**WORKING DATA**
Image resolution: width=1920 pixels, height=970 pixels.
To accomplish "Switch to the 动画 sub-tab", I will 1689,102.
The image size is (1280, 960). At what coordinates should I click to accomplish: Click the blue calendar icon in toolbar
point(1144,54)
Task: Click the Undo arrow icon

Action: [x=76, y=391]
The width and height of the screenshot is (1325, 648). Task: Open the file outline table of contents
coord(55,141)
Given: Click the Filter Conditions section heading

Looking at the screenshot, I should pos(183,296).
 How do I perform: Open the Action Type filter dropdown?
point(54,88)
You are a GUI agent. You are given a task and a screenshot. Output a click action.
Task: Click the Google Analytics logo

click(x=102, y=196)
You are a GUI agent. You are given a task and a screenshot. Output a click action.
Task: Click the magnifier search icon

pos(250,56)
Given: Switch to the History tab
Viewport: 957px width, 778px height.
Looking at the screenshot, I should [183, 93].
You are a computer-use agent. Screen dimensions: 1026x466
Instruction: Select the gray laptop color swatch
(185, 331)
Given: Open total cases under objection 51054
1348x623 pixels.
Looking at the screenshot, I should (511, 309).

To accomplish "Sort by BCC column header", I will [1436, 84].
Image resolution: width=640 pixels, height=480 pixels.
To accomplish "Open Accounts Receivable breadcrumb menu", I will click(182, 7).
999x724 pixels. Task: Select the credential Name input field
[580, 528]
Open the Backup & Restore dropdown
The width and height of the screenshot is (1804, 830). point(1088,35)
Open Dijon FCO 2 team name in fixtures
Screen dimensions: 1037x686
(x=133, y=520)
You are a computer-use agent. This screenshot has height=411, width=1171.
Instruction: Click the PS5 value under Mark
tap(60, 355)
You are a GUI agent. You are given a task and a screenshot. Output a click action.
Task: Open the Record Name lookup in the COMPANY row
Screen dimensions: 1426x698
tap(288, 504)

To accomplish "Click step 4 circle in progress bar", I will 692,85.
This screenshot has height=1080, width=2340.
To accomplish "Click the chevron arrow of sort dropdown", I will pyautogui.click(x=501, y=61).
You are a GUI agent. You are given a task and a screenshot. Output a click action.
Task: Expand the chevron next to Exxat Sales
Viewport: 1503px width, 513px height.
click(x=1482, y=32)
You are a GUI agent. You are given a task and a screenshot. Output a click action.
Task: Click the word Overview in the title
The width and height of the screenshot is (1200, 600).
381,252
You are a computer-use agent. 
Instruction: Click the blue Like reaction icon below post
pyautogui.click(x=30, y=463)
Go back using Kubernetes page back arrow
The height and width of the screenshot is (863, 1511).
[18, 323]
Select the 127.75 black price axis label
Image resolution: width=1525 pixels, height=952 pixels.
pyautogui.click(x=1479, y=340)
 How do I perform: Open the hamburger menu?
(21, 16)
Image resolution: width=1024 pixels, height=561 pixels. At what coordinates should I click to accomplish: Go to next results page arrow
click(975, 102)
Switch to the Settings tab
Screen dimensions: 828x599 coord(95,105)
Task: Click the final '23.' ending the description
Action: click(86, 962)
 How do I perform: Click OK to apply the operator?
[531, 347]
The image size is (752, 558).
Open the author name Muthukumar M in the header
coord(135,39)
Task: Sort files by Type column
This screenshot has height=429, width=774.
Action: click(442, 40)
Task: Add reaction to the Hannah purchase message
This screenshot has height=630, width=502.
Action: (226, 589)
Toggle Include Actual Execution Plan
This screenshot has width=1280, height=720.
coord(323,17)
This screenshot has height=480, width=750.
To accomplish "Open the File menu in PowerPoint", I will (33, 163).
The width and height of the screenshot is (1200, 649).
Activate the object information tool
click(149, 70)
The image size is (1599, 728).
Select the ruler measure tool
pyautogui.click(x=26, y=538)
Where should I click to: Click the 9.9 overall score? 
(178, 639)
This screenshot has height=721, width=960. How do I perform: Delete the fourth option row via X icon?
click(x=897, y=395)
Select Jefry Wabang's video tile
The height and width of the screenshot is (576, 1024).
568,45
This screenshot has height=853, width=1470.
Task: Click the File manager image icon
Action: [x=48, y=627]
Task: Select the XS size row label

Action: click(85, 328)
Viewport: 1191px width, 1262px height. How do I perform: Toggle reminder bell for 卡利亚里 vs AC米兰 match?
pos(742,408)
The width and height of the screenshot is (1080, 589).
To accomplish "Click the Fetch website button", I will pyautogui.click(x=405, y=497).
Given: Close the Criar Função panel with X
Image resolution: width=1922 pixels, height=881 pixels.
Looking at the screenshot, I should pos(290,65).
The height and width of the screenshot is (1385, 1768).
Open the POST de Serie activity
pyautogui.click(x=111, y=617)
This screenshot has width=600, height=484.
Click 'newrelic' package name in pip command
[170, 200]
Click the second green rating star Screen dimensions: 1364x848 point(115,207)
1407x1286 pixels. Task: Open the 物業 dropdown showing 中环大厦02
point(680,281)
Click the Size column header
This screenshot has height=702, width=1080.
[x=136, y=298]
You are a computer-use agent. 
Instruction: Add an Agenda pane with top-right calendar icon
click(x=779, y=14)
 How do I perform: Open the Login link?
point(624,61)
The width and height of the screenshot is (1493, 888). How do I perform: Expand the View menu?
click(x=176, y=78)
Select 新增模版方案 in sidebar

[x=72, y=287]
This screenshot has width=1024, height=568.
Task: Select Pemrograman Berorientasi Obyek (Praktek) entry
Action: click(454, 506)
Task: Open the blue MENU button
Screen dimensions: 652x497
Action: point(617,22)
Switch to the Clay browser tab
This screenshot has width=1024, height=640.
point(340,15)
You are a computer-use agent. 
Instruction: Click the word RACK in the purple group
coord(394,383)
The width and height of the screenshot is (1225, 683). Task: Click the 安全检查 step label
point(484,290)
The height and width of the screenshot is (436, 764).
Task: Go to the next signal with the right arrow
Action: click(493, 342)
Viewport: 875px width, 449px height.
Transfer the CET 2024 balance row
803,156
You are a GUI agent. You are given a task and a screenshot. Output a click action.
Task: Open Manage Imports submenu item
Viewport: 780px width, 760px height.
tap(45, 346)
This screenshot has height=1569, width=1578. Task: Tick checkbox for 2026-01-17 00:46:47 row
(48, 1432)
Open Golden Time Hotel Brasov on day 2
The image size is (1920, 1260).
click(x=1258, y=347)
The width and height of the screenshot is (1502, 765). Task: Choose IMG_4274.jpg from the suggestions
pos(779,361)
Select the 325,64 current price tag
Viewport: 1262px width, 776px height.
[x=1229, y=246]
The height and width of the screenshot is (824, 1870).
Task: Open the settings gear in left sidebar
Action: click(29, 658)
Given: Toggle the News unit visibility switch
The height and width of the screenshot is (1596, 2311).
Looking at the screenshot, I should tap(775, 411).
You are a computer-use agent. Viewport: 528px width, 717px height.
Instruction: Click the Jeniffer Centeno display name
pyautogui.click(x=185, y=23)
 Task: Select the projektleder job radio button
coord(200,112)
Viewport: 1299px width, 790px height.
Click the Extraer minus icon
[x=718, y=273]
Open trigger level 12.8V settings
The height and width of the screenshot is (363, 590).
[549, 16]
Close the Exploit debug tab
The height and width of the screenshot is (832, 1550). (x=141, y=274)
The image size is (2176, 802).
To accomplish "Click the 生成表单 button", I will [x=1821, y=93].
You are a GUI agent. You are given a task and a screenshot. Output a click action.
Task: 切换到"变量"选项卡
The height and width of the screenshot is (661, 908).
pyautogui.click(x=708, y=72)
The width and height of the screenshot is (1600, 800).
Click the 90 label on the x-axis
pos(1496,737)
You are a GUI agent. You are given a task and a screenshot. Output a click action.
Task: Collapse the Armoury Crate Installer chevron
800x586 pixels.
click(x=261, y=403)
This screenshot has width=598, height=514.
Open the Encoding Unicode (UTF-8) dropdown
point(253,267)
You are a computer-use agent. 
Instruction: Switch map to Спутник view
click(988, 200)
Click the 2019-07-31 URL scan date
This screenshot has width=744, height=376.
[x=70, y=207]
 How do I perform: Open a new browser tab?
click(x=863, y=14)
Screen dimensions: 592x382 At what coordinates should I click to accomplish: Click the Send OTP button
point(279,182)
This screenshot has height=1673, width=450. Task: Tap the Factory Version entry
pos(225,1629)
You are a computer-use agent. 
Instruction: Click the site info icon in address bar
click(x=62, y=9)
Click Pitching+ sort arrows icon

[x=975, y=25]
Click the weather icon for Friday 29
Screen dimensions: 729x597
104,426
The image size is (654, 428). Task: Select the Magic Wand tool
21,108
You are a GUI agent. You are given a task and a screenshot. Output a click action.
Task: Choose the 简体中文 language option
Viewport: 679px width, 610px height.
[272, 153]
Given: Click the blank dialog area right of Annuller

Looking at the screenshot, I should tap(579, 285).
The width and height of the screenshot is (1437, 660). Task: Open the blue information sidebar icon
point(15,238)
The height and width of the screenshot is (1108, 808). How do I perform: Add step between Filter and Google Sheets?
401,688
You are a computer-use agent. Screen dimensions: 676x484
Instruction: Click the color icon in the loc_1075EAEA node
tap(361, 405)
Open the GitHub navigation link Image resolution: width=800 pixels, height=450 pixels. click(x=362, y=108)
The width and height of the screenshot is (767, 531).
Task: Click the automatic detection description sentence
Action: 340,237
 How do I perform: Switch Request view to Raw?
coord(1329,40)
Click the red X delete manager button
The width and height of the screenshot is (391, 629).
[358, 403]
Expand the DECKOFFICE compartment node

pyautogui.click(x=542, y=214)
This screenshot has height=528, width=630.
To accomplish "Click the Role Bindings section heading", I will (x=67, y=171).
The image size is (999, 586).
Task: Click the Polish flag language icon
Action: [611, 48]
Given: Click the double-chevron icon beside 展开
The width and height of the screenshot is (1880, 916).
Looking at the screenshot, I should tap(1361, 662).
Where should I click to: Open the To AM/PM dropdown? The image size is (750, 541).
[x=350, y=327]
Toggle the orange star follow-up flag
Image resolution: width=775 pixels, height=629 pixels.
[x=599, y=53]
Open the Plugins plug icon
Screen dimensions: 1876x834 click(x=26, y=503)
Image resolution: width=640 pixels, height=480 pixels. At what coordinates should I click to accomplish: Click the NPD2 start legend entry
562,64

**HOW TO COMPLETE THIS TASK**
From the material above, return every line that contains "chevron".

**COMPLETED EXERCISE**
To accomplish "Click the chevron arrow of sort dropdown", I will pyautogui.click(x=501, y=61).
Task: Expand the chevron next to Exxat Sales
Task: Collapse the Armoury Crate Installer chevron
Given: Click the double-chevron icon beside 展开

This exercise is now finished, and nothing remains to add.